Role of male psyche

Why do American men kill themselves so often? And why do their chances of dying by suicide increase as they move into the middle years and old age?

Understanding the differences between men and women from a Western cultural and societal perspective provides clues. These gender differences and their effect on suicide have been a focus of research by Silvia Sara Canetto, PhD, professor of psychology at Colorado State University. Her findings are revealing and thought provoking.

“There is a perceived masculinity of suicide that is borne out in historical evidence,” notes Canetto. “In Western cultures suicide is generally considered a relatively powerful act, one requiring energy, courage and intelligence assumed to be found only in white educated men.”

Moreover, suicide in males was rated as less wrong, foolish, weak and more permissible than suicide in females, according to research (Deluty, 1988-1989). Canetto’s own research shows that in Western industrialized countries it is considered unmasculine to survive a suicide attempt.

“The social pressure against males surviving a suicidal act may lead males to kill themselves without warning others about it, and even though they may be ambivalent about dying,” she notes. “Males may correctly anticipate being ridiculed if they survive a suicidal act.”

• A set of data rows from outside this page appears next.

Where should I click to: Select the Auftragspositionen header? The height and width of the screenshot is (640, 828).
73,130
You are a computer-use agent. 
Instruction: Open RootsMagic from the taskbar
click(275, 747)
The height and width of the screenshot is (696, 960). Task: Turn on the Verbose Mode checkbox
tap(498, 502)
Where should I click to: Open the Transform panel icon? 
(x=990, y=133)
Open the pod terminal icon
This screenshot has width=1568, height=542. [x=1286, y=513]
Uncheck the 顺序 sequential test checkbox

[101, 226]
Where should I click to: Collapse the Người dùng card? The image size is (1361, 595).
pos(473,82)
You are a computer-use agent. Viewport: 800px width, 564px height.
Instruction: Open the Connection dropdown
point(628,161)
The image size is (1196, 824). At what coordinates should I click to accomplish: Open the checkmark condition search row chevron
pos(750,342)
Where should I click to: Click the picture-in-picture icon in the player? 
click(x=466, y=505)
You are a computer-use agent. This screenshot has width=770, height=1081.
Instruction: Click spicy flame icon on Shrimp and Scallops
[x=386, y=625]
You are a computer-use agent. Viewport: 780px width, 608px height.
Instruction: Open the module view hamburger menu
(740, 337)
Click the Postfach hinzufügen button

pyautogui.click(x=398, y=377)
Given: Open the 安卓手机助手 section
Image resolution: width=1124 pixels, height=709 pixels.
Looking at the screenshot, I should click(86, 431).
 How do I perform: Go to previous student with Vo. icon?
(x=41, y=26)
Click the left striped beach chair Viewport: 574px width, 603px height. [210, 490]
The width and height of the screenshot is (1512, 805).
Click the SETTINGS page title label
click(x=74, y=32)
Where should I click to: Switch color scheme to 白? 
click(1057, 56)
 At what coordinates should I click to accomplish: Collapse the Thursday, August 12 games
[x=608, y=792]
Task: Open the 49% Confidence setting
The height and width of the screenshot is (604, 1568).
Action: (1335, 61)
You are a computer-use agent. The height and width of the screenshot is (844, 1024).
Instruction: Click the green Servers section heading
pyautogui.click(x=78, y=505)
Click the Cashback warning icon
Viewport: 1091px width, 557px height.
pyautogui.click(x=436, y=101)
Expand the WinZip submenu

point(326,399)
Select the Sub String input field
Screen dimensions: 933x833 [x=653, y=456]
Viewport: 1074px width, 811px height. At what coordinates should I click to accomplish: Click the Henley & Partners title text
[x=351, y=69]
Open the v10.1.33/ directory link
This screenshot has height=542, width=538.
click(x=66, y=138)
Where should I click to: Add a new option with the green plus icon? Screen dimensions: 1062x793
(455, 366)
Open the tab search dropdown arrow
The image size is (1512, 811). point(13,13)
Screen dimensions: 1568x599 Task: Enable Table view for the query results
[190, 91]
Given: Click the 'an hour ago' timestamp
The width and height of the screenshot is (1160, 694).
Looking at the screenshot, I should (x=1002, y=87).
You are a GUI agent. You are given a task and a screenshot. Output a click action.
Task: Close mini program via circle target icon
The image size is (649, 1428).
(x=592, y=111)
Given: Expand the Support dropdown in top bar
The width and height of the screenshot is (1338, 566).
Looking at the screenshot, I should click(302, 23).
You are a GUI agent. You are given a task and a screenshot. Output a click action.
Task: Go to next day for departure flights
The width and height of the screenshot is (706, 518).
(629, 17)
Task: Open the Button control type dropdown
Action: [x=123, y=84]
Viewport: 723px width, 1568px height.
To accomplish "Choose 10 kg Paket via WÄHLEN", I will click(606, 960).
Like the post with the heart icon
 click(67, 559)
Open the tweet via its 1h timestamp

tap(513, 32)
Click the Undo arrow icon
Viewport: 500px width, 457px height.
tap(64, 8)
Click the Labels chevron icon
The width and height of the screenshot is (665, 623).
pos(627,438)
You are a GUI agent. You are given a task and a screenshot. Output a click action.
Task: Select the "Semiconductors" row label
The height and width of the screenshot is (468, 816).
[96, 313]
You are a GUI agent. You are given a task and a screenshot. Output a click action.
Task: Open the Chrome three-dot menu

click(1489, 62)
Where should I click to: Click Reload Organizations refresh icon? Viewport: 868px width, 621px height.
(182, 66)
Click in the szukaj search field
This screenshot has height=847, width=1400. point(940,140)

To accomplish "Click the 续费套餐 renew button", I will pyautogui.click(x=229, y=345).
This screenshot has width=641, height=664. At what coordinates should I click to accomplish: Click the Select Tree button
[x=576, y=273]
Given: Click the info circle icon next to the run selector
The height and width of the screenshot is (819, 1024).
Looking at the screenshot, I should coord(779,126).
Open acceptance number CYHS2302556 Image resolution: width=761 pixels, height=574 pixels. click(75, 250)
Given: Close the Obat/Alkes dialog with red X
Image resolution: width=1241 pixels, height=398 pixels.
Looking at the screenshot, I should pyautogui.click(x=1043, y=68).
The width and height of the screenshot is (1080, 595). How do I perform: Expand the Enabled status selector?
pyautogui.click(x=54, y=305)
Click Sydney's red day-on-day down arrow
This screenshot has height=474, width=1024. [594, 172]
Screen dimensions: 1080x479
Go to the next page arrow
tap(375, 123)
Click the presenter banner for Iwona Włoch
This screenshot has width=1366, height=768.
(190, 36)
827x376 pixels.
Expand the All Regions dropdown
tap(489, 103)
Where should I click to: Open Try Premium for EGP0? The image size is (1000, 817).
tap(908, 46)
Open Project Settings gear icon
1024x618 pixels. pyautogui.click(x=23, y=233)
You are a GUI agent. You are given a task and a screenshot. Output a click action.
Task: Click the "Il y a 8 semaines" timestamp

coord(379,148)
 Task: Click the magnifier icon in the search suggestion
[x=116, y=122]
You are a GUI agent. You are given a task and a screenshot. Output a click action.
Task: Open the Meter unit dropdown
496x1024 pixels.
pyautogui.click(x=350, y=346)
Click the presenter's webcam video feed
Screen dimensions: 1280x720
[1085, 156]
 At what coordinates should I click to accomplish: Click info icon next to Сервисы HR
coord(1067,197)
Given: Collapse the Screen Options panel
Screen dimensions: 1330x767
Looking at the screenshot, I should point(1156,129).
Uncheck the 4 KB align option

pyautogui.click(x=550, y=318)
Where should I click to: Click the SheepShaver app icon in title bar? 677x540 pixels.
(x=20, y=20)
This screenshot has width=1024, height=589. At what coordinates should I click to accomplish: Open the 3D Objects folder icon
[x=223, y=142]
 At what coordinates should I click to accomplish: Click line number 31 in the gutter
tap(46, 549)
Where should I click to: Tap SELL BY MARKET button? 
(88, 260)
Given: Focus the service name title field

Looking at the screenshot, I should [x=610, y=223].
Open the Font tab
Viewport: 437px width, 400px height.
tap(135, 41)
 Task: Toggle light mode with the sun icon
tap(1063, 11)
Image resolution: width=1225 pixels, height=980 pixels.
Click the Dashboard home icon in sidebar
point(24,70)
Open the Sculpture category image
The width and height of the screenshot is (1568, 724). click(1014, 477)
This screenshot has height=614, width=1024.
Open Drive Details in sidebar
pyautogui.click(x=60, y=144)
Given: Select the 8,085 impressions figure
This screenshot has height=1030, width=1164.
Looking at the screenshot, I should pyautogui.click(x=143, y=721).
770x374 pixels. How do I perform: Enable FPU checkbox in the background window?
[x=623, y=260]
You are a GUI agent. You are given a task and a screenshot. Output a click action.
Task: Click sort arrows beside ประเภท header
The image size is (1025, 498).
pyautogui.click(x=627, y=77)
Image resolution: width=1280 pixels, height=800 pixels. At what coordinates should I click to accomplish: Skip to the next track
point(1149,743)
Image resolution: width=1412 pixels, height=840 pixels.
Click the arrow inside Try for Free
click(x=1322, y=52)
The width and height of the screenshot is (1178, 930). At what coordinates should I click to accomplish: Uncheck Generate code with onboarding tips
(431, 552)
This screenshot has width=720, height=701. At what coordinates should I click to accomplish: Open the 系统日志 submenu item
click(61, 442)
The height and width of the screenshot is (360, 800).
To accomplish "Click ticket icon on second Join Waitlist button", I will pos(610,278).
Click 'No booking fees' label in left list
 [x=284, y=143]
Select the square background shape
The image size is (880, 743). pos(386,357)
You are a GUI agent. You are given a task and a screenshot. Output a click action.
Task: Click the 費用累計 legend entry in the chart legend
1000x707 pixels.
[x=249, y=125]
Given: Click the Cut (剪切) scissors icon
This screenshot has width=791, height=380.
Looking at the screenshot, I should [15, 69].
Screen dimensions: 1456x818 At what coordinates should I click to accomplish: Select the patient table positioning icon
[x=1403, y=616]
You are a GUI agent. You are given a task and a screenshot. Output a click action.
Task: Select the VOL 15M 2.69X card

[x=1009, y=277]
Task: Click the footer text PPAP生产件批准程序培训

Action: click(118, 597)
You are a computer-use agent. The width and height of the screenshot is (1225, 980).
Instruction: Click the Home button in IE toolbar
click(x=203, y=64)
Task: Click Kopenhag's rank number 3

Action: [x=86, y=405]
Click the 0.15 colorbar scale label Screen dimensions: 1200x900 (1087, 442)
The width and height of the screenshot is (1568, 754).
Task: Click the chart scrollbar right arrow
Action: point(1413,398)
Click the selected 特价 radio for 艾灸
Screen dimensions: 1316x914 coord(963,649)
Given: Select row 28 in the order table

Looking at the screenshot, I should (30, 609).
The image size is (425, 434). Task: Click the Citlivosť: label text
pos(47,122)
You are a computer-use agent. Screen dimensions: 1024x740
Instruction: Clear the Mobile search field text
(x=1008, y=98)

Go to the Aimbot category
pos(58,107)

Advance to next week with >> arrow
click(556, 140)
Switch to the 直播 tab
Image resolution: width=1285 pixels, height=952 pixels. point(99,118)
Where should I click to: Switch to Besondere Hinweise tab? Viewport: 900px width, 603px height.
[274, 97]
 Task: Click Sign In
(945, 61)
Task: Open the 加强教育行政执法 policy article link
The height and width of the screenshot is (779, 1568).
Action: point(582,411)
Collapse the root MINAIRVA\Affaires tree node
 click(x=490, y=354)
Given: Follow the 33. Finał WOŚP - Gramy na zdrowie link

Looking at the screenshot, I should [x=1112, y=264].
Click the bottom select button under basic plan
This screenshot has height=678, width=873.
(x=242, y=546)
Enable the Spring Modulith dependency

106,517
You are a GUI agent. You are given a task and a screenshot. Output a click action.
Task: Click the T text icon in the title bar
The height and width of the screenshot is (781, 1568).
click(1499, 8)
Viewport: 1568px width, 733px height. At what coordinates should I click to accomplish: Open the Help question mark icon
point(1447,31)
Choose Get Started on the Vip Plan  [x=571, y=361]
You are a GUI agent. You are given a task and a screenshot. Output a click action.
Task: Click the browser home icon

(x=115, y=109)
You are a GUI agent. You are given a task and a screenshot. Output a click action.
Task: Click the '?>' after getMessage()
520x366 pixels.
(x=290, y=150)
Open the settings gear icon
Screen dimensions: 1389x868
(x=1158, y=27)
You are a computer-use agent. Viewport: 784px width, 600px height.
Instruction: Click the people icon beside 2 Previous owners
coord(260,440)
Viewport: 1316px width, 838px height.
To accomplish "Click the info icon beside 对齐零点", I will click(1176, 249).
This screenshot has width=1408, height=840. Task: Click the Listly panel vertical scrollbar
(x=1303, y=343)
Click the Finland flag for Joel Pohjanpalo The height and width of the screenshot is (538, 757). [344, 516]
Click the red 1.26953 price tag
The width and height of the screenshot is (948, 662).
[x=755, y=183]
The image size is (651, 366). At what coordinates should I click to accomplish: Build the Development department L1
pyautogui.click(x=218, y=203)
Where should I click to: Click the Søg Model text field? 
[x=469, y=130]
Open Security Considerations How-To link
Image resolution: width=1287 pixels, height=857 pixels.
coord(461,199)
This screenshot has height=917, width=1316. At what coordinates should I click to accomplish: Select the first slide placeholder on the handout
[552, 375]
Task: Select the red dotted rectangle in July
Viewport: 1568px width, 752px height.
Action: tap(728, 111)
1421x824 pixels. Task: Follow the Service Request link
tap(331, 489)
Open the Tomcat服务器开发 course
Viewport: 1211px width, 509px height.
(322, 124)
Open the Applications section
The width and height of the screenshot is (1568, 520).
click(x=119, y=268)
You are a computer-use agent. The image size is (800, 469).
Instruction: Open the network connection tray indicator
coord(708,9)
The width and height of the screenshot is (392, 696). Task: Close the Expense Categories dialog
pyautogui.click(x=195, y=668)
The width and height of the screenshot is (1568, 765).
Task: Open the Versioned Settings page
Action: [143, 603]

Additionally, Canetto’s research suggests society considers male suicide a relatively understandable response to impersonal problems such as achievement failures, social problems such as an economic recession, or health problems.

“Suicide in response to a physical illness is consistently viewed as more understandable than suicide in response to any other stressor,” Canetto says. “A suicidal individual is perceived as less maladjusted if the suicidal behavior is precipitated by a serious physical illness.”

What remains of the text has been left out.